The Business and Biodiversity Offset Program (BBOP) is a partnership between companies, financial institutions, governments and conservation experts to explore biodiversity offsets. Forest Trends and Wildlife Conservation Society provide the Secretariat for BBOP.
BBOP envisages a future in which the mitigation hierarchy is rigorously applied worldwide to a high standard by governments and the private sector for projects in all sectors, emphasizing avoidance and minimization, to achieve no net loss and preferably a net gain of biodiversity.
Announcing a public consultation on the draft Criteria, Indicators and Guidance Notes to accompany the BBOP Principles
From its outset, BBOP has worked to develop, test and disseminate best practice on biodiversity offsets so that it becomes a widely recognized and applied tool. Over the past 5 – 10 years biodiversity offsets have gone from a relatively unknown and experimental approach to a growing body of knowledge and experience, although often still applied in an ad hoc manner, and without an agreed framework to measure success. An important area of work for BBOP therefore has been the development of an assurance mechanism that will enable developers and their stakeholders to judge the quality of offset design and implementation.
BBOP is developing a draft standard for biodiversity offsets, to be agreed internationally among BBOP members and improved iteratively based on feedback and trialing by the wider community working on biodiversity offsets. BBOP Advisory Group members have developed a set of draft Criteria and Indicators that support the previously established Principles. The resulting Principles, Criteria and Indicators (PCI) framework serves as a tool to determine whether an offset has been designed and subsequently implemented in accordance with the BBOP Principles. An accompanying set of draft Guidance Notes for auditors has also been developed.
BBOP has begun a public consultation process on the PCI framework and associated material. We invite BBOP Learning Network members to visit www.bbopconsultation.org to download the draft PCI, Guidance Notes, and technical Resource Papers on issues surrounding Principle 1 (No Net Loss) and Principle 4 (Limits to what can be offset), log on to the site and provide feedback to an on-line questionnaire.
- The closing date for your feedback on the PCI and Guidance Notes is 15 July, 2011.
- The closing date for your feedback on the two Resource Papers is 29 July, 2011.

[Entries for locating words and page elements]
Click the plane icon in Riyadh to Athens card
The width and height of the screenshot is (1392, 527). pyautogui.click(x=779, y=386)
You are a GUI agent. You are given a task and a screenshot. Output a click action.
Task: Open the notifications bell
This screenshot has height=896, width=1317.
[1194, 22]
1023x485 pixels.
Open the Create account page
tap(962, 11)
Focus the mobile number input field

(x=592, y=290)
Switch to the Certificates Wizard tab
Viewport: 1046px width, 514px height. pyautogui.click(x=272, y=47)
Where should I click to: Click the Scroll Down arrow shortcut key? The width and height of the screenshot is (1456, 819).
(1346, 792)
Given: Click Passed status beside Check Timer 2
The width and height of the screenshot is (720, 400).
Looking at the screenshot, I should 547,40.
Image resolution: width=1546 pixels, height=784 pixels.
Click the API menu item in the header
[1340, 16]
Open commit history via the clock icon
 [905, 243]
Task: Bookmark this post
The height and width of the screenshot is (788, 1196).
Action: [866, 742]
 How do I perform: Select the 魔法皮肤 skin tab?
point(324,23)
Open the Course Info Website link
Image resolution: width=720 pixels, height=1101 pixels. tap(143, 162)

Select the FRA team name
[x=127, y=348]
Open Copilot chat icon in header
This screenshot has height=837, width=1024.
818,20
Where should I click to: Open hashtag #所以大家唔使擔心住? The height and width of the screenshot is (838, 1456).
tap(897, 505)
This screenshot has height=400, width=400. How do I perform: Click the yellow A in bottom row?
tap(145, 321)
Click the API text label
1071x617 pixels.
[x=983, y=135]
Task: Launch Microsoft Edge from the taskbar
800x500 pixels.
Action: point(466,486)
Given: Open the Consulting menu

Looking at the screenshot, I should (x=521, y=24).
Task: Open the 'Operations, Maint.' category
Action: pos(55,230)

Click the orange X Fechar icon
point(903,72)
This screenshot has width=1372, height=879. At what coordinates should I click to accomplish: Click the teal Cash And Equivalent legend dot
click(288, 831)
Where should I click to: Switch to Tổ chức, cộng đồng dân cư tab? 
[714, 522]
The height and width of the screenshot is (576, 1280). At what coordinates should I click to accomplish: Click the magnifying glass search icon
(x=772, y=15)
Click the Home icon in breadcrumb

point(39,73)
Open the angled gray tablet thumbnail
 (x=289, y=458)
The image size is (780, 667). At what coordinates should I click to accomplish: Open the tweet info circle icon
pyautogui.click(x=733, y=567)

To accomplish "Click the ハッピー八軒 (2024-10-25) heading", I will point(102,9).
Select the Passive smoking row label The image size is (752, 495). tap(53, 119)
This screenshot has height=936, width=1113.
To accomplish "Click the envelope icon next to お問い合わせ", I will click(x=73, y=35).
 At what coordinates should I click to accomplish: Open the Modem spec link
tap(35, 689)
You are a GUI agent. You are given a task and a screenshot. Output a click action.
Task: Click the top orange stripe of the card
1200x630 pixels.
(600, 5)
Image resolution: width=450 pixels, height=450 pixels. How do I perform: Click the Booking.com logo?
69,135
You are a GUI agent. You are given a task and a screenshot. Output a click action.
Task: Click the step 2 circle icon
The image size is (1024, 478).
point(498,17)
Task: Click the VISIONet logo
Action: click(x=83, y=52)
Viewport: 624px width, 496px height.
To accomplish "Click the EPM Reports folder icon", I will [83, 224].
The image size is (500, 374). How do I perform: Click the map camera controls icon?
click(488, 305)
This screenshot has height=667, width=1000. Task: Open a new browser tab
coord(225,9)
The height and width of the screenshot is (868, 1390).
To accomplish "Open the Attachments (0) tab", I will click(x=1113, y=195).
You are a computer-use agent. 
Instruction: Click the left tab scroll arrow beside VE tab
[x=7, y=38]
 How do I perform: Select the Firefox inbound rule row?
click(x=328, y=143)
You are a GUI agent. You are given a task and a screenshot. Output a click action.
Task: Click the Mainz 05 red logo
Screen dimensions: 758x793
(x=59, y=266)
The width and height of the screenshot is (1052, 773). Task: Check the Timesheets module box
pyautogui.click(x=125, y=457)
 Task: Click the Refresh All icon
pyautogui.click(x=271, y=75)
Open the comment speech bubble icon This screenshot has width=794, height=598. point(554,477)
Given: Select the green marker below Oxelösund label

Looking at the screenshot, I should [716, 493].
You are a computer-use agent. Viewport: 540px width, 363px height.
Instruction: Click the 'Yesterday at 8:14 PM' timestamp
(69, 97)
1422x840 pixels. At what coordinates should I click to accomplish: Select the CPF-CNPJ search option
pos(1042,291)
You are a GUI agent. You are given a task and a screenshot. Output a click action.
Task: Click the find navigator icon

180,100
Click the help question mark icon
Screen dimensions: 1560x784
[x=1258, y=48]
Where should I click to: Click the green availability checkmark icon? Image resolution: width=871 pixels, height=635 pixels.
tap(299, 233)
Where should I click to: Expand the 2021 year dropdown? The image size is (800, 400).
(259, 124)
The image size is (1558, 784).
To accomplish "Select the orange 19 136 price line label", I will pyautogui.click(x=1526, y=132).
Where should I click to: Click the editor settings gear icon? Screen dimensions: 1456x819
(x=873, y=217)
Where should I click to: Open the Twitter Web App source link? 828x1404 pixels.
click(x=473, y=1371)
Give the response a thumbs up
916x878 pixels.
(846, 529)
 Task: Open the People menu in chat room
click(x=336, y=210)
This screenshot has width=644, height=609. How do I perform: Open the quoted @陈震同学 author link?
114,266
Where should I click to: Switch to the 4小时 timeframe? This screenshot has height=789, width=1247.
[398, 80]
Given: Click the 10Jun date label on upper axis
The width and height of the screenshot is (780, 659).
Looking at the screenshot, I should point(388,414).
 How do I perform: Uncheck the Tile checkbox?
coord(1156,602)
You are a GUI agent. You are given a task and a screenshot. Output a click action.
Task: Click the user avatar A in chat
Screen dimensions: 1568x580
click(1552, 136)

### Directive
Can you give the BBOP page again, starting with "The Business and" and going on through "Secretariat for BBOP.", substituting "environmental specialists" for "conservation experts"? The material is separate from the BBOP page.

### The result
The Business and Biodiversity Offset Program (BBOP) is a partnership between companies, financial institutions, governments and environmental specialists to explore biodiversity offsets. Forest Trends and Wildlife Conservation Society provide the Secretariat for BBOP.